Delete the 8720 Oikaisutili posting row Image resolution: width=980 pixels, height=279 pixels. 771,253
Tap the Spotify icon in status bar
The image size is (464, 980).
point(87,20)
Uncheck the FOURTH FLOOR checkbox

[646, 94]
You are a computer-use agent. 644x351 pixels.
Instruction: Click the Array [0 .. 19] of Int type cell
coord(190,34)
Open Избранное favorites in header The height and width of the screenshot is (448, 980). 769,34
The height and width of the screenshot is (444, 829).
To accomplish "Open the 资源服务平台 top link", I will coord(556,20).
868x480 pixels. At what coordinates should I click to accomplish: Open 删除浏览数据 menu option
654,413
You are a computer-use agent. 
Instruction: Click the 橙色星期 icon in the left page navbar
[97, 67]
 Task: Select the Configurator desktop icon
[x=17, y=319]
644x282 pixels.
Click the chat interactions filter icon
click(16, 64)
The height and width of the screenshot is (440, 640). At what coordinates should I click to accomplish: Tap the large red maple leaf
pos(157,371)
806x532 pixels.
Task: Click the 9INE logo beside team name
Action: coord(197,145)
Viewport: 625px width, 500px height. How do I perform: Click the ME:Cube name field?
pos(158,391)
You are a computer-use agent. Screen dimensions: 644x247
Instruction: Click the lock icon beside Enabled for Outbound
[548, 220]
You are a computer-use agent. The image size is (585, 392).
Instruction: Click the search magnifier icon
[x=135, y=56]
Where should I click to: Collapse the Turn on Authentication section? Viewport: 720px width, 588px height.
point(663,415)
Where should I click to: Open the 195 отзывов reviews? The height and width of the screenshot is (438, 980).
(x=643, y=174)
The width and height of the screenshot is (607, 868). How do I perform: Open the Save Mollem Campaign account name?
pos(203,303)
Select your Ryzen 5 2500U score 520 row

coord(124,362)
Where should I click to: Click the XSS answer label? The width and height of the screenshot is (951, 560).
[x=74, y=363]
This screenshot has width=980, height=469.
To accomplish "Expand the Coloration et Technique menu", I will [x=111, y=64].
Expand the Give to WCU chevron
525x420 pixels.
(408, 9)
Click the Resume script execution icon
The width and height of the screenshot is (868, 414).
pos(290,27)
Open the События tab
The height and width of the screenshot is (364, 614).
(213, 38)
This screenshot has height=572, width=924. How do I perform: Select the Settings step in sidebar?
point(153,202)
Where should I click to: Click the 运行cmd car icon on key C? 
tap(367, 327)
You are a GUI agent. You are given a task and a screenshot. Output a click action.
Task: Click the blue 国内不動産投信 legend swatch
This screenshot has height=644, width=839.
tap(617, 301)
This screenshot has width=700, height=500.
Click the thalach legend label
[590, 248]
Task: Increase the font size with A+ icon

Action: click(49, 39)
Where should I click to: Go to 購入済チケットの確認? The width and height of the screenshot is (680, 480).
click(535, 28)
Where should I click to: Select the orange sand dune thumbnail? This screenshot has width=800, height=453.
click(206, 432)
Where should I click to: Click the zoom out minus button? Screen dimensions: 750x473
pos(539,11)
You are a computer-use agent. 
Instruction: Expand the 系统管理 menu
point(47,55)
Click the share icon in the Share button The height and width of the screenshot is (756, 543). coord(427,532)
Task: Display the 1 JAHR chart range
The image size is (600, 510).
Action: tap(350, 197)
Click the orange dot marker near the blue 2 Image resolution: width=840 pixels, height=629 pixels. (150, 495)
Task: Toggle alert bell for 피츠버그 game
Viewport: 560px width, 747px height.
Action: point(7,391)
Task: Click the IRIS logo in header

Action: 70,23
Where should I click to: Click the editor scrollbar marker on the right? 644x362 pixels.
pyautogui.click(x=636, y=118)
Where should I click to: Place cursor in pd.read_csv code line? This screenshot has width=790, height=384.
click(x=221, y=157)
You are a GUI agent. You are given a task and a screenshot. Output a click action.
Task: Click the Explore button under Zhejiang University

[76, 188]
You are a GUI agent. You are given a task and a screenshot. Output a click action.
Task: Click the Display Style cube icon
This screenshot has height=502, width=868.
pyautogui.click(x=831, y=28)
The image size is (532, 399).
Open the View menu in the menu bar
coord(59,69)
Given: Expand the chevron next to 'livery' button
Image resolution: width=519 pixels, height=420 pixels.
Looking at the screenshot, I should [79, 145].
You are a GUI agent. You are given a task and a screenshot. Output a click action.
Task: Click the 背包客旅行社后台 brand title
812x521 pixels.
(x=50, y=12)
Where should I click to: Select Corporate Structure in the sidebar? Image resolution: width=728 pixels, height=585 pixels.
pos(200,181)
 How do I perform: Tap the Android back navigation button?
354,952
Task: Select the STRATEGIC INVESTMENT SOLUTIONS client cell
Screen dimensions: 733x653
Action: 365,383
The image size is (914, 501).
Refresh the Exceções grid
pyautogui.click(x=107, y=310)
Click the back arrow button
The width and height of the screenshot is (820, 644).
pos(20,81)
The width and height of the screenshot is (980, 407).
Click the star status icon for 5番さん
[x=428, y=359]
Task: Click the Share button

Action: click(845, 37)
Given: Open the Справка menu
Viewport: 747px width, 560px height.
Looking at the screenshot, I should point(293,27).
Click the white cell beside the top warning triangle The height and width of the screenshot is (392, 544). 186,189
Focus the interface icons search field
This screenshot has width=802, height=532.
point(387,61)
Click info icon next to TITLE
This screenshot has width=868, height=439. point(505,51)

## TASK DIRECTIONS
Would you retype the full listing without altering a single word?

## RESPONSE
Delete the 8720 Oikaisutili posting row Image resolution: width=980 pixels, height=279 pixels. 771,253
Tap the Spotify icon in status bar
The image size is (464, 980).
point(87,20)
Uncheck the FOURTH FLOOR checkbox

[646, 94]
You are a computer-use agent. 644x351 pixels.
Instruction: Click the Array [0 .. 19] of Int type cell
coord(190,34)
Open Избранное favorites in header The height and width of the screenshot is (448, 980). 769,34
The height and width of the screenshot is (444, 829).
To accomplish "Open the 资源服务平台 top link", I will coord(556,20).
868x480 pixels. At what coordinates should I click to accomplish: Open 删除浏览数据 menu option
654,413
You are a computer-use agent. 
Instruction: Click the 橙色星期 icon in the left page navbar
[97, 67]
 Task: Select the Configurator desktop icon
[x=17, y=319]
644x282 pixels.
Click the chat interactions filter icon
click(16, 64)
The height and width of the screenshot is (440, 640). At what coordinates should I click to accomplish: Tap the large red maple leaf
pos(157,371)
806x532 pixels.
Task: Click the 9INE logo beside team name
Action: coord(197,145)
Viewport: 625px width, 500px height. How do I perform: Click the ME:Cube name field?
pos(158,391)
You are a computer-use agent. Screen dimensions: 644x247
Instruction: Click the lock icon beside Enabled for Outbound
[548, 220]
You are a computer-use agent. The image size is (585, 392).
Instruction: Click the search magnifier icon
[x=135, y=56]
Where should I click to: Collapse the Turn on Authentication section? Viewport: 720px width, 588px height.
point(663,415)
Where should I click to: Open the 195 отзывов reviews? The height and width of the screenshot is (438, 980).
(x=643, y=174)
The width and height of the screenshot is (607, 868). How do I perform: Open the Save Mollem Campaign account name?
pos(203,303)
Select your Ryzen 5 2500U score 520 row

coord(124,362)
Where should I click to: Click the XSS answer label? The width and height of the screenshot is (951, 560).
[x=74, y=363]
This screenshot has width=980, height=469.
To accomplish "Expand the Coloration et Technique menu", I will [x=111, y=64].
Expand the Give to WCU chevron
525x420 pixels.
(408, 9)
Click the Resume script execution icon
The width and height of the screenshot is (868, 414).
pos(290,27)
Open the События tab
The height and width of the screenshot is (364, 614).
(213, 38)
This screenshot has height=572, width=924. How do I perform: Select the Settings step in sidebar?
point(153,202)
Where should I click to: Click the 运行cmd car icon on key C? 
tap(367, 327)
You are a GUI agent. You are given a task and a screenshot. Output a click action.
Task: Click the blue 国内不動産投信 legend swatch
This screenshot has height=644, width=839.
tap(617, 301)
This screenshot has width=700, height=500.
Click the thalach legend label
[590, 248]
Task: Increase the font size with A+ icon

Action: click(49, 39)
Where should I click to: Go to 購入済チケットの確認? The width and height of the screenshot is (680, 480).
click(535, 28)
Where should I click to: Select the orange sand dune thumbnail? This screenshot has width=800, height=453.
click(206, 432)
Where should I click to: Click the zoom out minus button? Screen dimensions: 750x473
pos(539,11)
You are a computer-use agent. 
Instruction: Expand the 系统管理 menu
point(47,55)
Click the share icon in the Share button The height and width of the screenshot is (756, 543). coord(427,532)
Task: Display the 1 JAHR chart range
The image size is (600, 510).
Action: tap(350, 197)
Click the orange dot marker near the blue 2 Image resolution: width=840 pixels, height=629 pixels. (150, 495)
Task: Toggle alert bell for 피츠버그 game
Viewport: 560px width, 747px height.
Action: point(7,391)
Task: Click the IRIS logo in header

Action: 70,23
Where should I click to: Click the editor scrollbar marker on the right? 644x362 pixels.
pyautogui.click(x=636, y=118)
Where should I click to: Place cursor in pd.read_csv code line? This screenshot has width=790, height=384.
click(x=221, y=157)
You are a GUI agent. You are given a task and a screenshot. Output a click action.
Task: Click the Explore button under Zhejiang University

[76, 188]
You are a GUI agent. You are given a task and a screenshot. Output a click action.
Task: Click the Display Style cube icon
This screenshot has height=502, width=868.
pyautogui.click(x=831, y=28)
The image size is (532, 399).
Open the View menu in the menu bar
coord(59,69)
Given: Expand the chevron next to 'livery' button
Image resolution: width=519 pixels, height=420 pixels.
Looking at the screenshot, I should [79, 145].
You are a GUI agent. You are given a task and a screenshot. Output a click action.
Task: Click the 背包客旅行社后台 brand title
812x521 pixels.
(x=50, y=12)
Where should I click to: Select Corporate Structure in the sidebar? Image resolution: width=728 pixels, height=585 pixels.
pos(200,181)
 How do I perform: Tap the Android back navigation button?
354,952
Task: Select the STRATEGIC INVESTMENT SOLUTIONS client cell
Screen dimensions: 733x653
Action: 365,383
The image size is (914, 501).
Refresh the Exceções grid
pyautogui.click(x=107, y=310)
Click the back arrow button
The width and height of the screenshot is (820, 644).
pos(20,81)
The width and height of the screenshot is (980, 407).
Click the star status icon for 5番さん
[x=428, y=359]
Task: Click the Share button

Action: click(845, 37)
Given: Open the Справка menu
Viewport: 747px width, 560px height.
Looking at the screenshot, I should point(293,27).
Click the white cell beside the top warning triangle The height and width of the screenshot is (392, 544). 186,189
Focus the interface icons search field
This screenshot has width=802, height=532.
point(387,61)
Click info icon next to TITLE
This screenshot has width=868, height=439. point(505,51)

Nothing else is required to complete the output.